Traverser les cours
- Cours Saint-André, statue d'Olivier de Clisson -
Traverser les cours saint Pierre et saint André, c'est s'aventurer dans une étrange partie d'échecs.
Les pions de pierre blanchâtre sont posés chacun sur leur case, immobiles, hiératiques. Le roi au centre - Louis XVI - , la dame - Anne de Bretagne, et son unique cavalier - Arthur III -, les deux tours, intactes et hardies, la main sur le pommeau de l'épée - Du Guesclin, Olivier de Clisson. Ce sont les blancs, forcément. Les noirs, ce sont peut-être ces arbres aux branchages assombris de pluie et de cieux gris, plantés avec une régularité maniaque. A moins que ce ne soient ces soldats de 1870 misérables et vert-de-grisés, ou ces otages de 1942 tragiques et fusillés, pions de bronze pugnaces trempés dans l'eau des morts, qui montent la garde aux deux extrémités.

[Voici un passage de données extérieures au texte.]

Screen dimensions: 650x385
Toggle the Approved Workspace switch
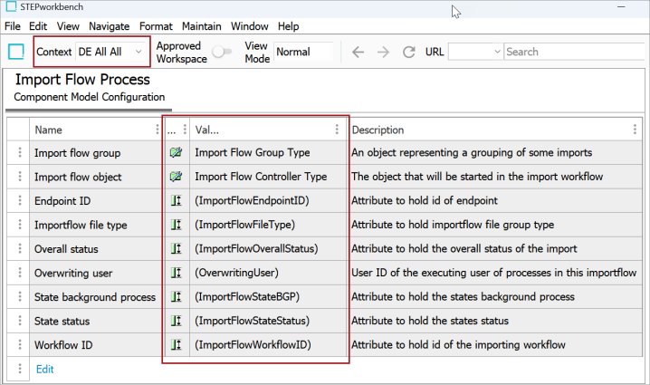click(222, 52)
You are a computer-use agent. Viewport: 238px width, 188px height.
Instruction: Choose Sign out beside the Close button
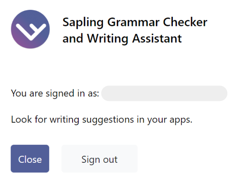(x=99, y=159)
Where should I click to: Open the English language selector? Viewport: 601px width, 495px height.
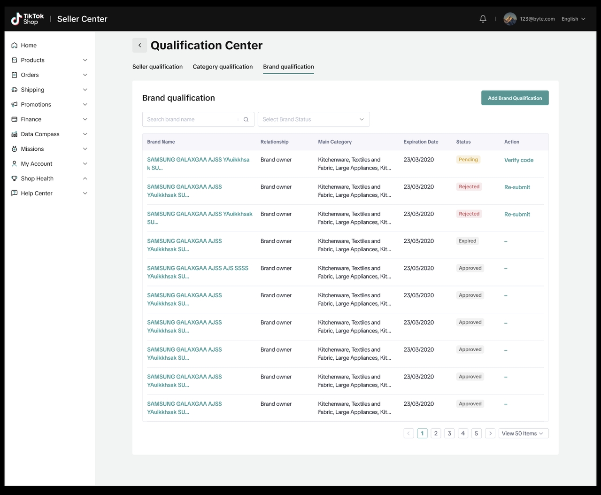click(x=573, y=19)
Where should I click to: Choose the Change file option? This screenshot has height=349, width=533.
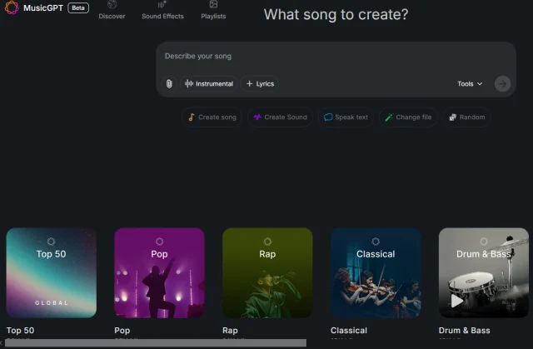(x=408, y=117)
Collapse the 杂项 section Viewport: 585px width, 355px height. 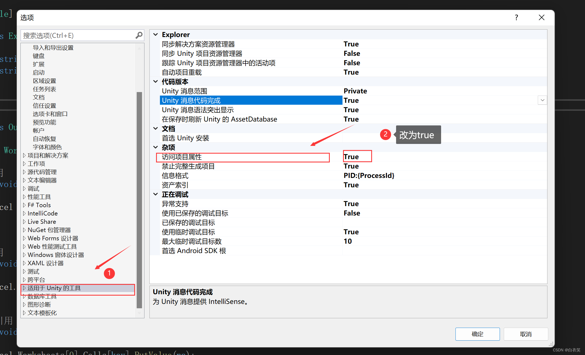coord(156,147)
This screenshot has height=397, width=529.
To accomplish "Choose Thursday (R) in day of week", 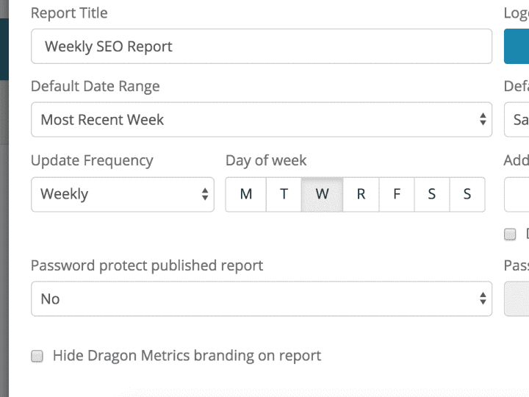I will 361,194.
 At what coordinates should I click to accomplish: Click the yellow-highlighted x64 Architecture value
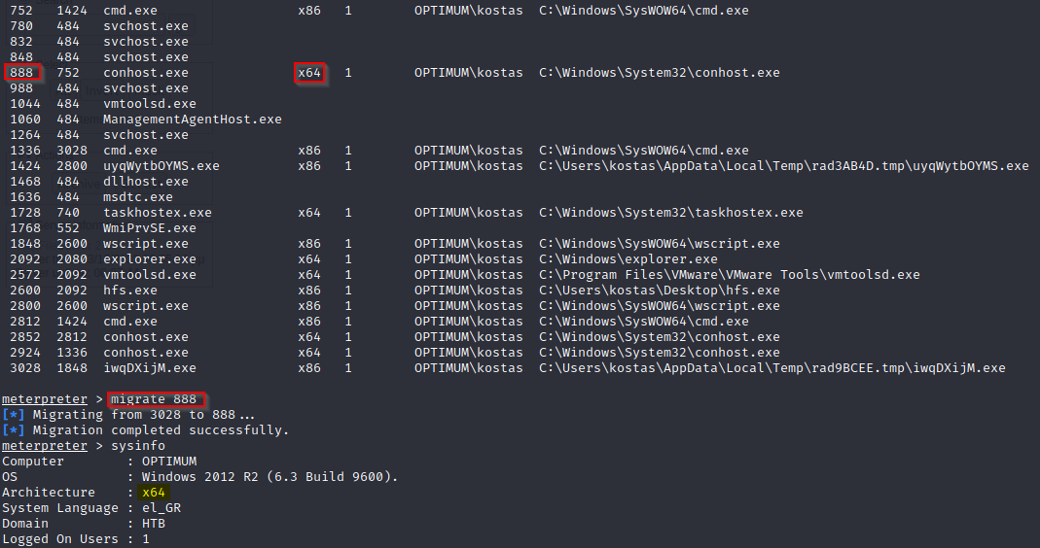point(154,493)
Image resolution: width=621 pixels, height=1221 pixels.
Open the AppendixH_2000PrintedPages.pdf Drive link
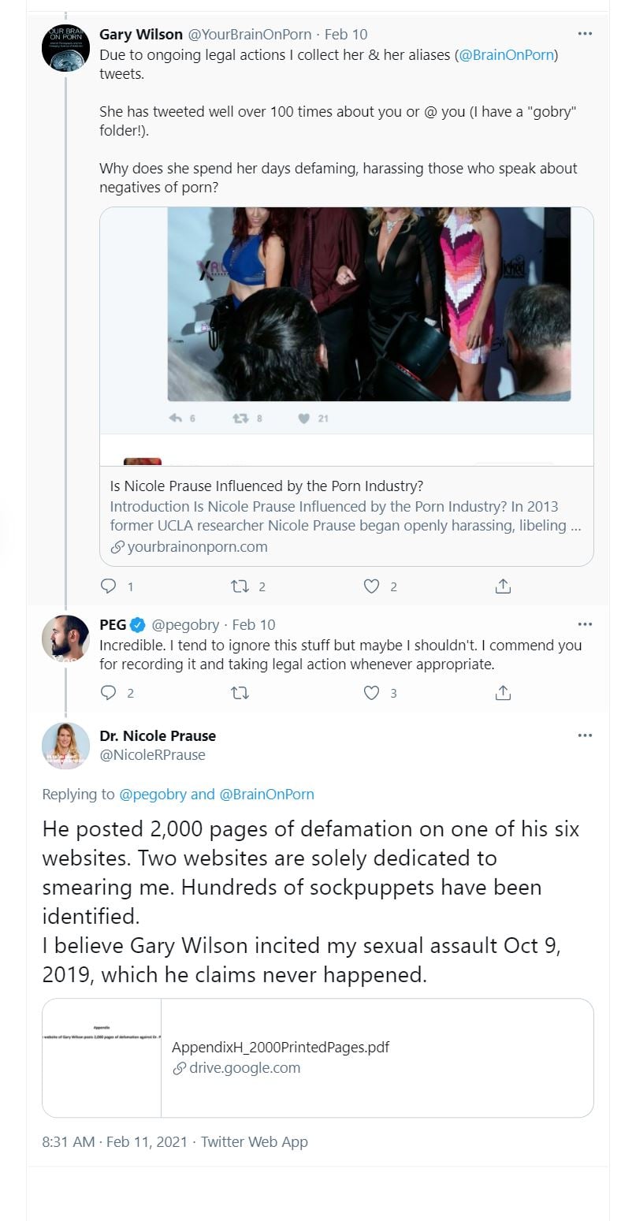point(317,1057)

Et toi, passant égaré sur les cours, tu te sens toujours si inquiet, de ne pas savoir de qui tu es le fou. Que fais-tu là, perdu dans cette partie dont les calculs t'échappent ? Joues-tu pour les blancs ou pour les noirs ? Ou n'es-tu qu'un insecte qu'Ils ne prennent pas la peine de balayer du plateau sur lequel Ils se penchent ? Qu'attendent les Joueurs, depuis tant d'années, pour jouer le coup suivant ? Tu ne sais pas, tu ne sais rien, tu t'en vas au hasard, glissant sur l'échiquier de ton pas qui ne saurait pourtant peser, tu as toujours l'impression de déranger un ordre fragile, tu as toujours l'impression de ne pas être à ta place, de te tromper.
Cours saint Pierre et saint André, tu ne te promènes jamais volontiers, tu passes toujours aussi rapidement que possible, cela te met si mal à l'aise de traverser cette partie interrompue, dans l'ombre de ces Muets d'en-haut, qui jouent, invisibles, à ne pas jouer.